It has become customary to distinguish between two principal stages in the external history of the English language in Ireland: medieval and modern (see, e.g. Hogan 1927/1970; Bliss 1977a, 1979; Kallen 1994). This distinction is a convenient starting-point for our discussion, too, although it does not do full justice to the importance of the nineteenth century as a period which marked a drastic change in the dominance relationships between Irish and English (see the discussion in sections 2.2 and 3.3.3).

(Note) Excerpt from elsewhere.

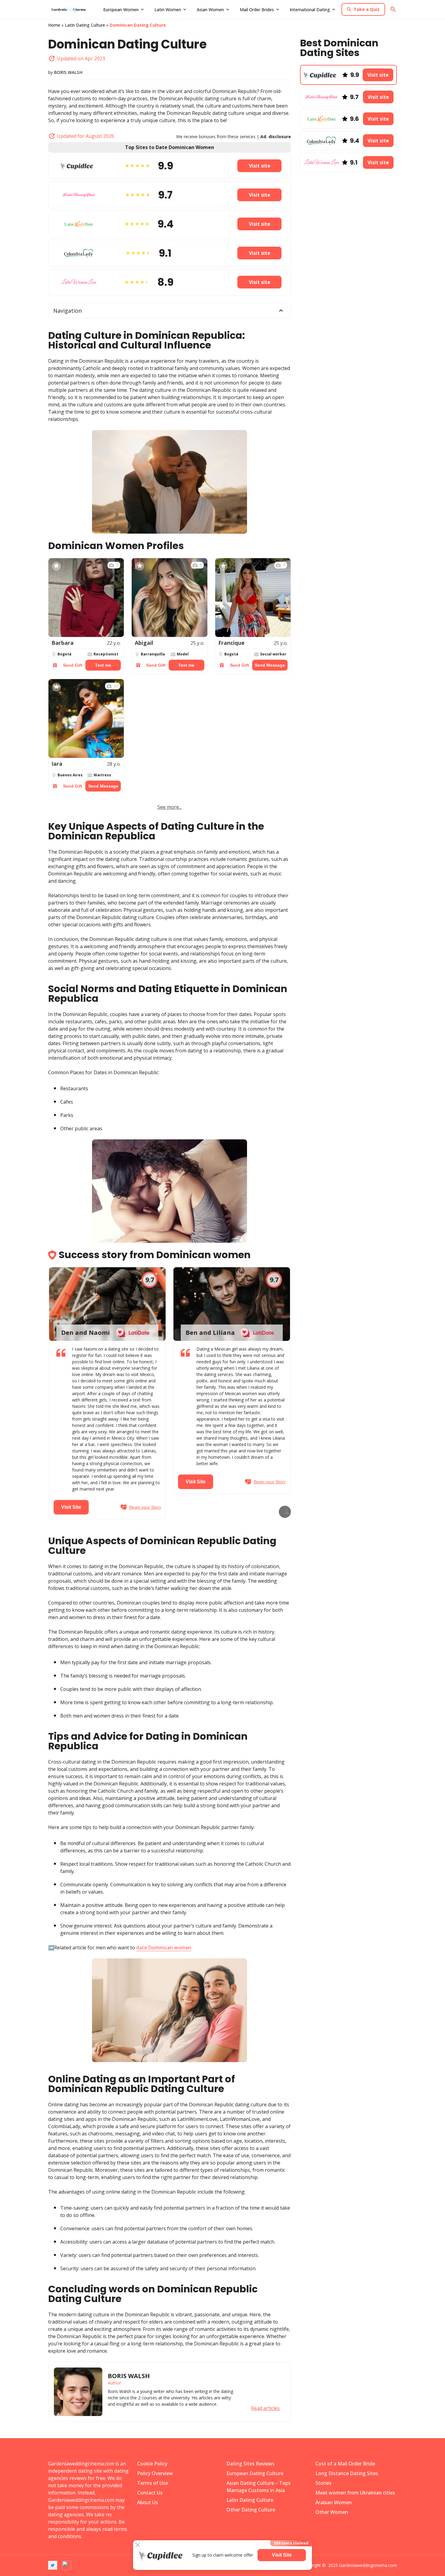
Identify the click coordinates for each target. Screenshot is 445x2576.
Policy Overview (155, 2473)
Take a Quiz (367, 9)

The introduction of English into Ireland started with the Norman invasion in 1169. As Bliss (1979: 11) points out, this led to the establishment of English and Norman French as vernacular languages spoken in Ireland alongside Irish. Despite the fact that within the next hundred years or so the Normans managed to take over nearly all of the province of Leinster and parts of Munster and Ulster, Norman French began to decline rapidly, and the Norman population soon became gaelicised in their language and customs (Bliss 1979: 12). English, which was the language of the tenants of the Norman lords, was at first more fortunate than Norman French, gaining some ground during the thirteenth century, but gradually the pressure of Irish pushed it into a steady decline in the following centuries. According to Hogan’s vivid description of the developments in the fourteenth and fifteenth centuries
Irish came down again into the plains and up to the walls of the towns. With the exception of those who carried on the Dublin government, or lived in or near the Pale, the great Norman families, never having been English, now became thoroughly Irish. The English yeomen and small freeholders steadily forsook the land, going to England or the Pale.
(Hogan 1927/1970: 23)
That the English language was indeed under growing pressure in the fourteenth and fifteenth centuries is also shown by the various attempts made by the English rulers to halt the process of gaelicisation. Among these, the Statutes of Kilkenny became particularly well known: originally written in Norman French and passed by a Parliament held in Kilkenny in 1366, these statutes sought to turn the tide by imposing heavy penalties on those who were found using Irish. They, as well as other similar measures, turned out to be of no effect, and Irish continued to encroach upon the position of English not only in rural areas but also in towns, including even Dublin (Bliss 1979: 13).